Repeat the data below verbatim, from the first line through the line containing "(x=550, y=1268)", including both of those lines.

Saved data entries:
========

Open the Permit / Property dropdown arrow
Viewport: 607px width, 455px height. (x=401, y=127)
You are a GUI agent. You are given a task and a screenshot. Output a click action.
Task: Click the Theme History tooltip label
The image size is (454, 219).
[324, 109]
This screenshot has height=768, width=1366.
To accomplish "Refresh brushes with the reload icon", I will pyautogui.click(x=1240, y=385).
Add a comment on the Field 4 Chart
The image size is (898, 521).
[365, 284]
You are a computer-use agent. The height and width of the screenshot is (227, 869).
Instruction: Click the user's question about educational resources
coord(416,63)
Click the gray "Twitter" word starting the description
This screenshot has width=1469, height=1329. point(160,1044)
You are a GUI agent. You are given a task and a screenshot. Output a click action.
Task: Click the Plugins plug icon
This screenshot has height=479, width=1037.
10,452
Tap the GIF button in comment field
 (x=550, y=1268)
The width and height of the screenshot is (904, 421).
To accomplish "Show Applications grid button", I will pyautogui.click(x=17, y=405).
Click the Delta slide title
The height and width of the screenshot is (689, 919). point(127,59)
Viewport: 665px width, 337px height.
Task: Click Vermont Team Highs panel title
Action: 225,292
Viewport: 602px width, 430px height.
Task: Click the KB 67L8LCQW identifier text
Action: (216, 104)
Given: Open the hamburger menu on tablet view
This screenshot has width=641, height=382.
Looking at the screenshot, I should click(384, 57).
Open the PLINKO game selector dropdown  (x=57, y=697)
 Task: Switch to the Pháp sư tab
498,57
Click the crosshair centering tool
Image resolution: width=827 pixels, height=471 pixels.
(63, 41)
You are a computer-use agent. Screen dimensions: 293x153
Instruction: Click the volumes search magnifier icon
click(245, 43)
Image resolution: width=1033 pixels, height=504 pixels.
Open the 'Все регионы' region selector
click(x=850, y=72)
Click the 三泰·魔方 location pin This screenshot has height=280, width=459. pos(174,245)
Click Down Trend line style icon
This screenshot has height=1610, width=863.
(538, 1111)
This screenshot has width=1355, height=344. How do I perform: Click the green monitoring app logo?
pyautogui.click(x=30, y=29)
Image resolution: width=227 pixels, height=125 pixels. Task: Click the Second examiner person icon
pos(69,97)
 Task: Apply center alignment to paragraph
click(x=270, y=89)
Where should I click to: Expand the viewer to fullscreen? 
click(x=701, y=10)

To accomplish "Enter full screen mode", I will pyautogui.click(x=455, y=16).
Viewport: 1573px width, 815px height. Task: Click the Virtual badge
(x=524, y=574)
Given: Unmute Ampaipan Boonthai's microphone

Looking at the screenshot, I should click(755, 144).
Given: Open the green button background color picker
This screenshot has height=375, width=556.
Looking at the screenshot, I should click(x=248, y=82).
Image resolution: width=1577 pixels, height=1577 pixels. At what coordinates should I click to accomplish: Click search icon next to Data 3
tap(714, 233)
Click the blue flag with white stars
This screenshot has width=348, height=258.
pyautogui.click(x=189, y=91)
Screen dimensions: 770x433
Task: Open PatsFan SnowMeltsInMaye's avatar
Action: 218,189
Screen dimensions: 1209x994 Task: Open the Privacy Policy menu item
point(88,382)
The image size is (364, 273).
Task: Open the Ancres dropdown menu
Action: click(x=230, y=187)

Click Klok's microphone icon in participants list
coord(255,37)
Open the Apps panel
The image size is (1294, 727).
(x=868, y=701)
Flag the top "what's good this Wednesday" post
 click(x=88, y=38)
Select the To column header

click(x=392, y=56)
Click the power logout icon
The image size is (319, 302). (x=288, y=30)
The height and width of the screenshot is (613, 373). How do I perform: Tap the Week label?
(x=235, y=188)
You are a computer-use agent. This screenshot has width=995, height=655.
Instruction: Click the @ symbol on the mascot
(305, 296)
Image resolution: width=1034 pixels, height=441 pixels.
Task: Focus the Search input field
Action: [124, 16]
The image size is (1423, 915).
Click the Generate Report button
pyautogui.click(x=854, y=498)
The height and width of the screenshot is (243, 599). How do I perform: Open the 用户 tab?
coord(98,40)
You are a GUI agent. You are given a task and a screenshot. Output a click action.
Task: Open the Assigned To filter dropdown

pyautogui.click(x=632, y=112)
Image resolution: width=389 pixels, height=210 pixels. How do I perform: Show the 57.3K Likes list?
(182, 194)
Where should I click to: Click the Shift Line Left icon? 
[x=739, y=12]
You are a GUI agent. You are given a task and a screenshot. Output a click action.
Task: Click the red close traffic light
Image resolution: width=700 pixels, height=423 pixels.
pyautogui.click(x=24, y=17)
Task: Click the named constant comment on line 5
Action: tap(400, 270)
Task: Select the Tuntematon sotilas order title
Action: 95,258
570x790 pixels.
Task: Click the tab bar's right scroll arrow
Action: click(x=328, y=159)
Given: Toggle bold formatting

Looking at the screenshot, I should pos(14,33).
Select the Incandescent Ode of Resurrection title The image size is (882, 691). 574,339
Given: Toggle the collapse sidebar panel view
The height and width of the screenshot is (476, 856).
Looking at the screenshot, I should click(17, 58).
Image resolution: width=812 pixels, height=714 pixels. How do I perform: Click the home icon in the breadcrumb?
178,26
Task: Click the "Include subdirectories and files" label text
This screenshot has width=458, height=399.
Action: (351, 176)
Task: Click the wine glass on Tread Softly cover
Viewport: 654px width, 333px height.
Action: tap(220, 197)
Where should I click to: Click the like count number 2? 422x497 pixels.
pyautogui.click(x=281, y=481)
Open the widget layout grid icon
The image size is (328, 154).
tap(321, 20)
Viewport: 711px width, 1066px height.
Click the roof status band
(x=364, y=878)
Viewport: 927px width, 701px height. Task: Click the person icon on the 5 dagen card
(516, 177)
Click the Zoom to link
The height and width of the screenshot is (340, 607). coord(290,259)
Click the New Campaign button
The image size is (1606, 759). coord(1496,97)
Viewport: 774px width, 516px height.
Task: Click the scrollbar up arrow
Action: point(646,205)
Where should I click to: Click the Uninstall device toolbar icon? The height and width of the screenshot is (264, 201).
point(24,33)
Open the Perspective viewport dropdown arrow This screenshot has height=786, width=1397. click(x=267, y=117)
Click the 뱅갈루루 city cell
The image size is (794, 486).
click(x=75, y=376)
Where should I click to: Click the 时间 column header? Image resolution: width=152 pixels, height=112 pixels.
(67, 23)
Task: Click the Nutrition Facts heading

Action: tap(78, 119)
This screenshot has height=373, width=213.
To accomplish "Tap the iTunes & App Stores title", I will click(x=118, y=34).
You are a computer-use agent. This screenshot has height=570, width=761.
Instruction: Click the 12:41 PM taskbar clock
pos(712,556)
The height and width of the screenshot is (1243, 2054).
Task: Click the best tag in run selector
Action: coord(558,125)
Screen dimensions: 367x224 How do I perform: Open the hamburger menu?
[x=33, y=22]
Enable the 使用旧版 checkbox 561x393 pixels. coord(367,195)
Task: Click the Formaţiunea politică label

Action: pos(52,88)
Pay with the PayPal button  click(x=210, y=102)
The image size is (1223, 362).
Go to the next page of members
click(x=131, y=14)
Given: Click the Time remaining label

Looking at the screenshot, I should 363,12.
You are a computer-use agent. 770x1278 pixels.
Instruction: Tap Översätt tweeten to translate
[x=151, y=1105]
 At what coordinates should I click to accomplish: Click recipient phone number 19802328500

========

• ANSWER TO THE PROBLEM
Open the Permit / Property dropdown arrow
Viewport: 607px width, 455px height. (x=401, y=127)
You are a GUI agent. You are given a task and a screenshot. Output a click action.
Task: Click the Theme History tooltip label
The image size is (454, 219).
[324, 109]
This screenshot has height=768, width=1366.
To accomplish "Refresh brushes with the reload icon", I will pyautogui.click(x=1240, y=385).
Add a comment on the Field 4 Chart
The image size is (898, 521).
[365, 284]
You are a computer-use agent. The height and width of the screenshot is (227, 869).
Instruction: Click the user's question about educational resources
coord(416,63)
Click the gray "Twitter" word starting the description
This screenshot has width=1469, height=1329. point(160,1044)
You are a GUI agent. You are given a task and a screenshot. Output a click action.
Task: Click the Plugins plug icon
This screenshot has height=479, width=1037.
10,452
Tap the GIF button in comment field
 (x=550, y=1268)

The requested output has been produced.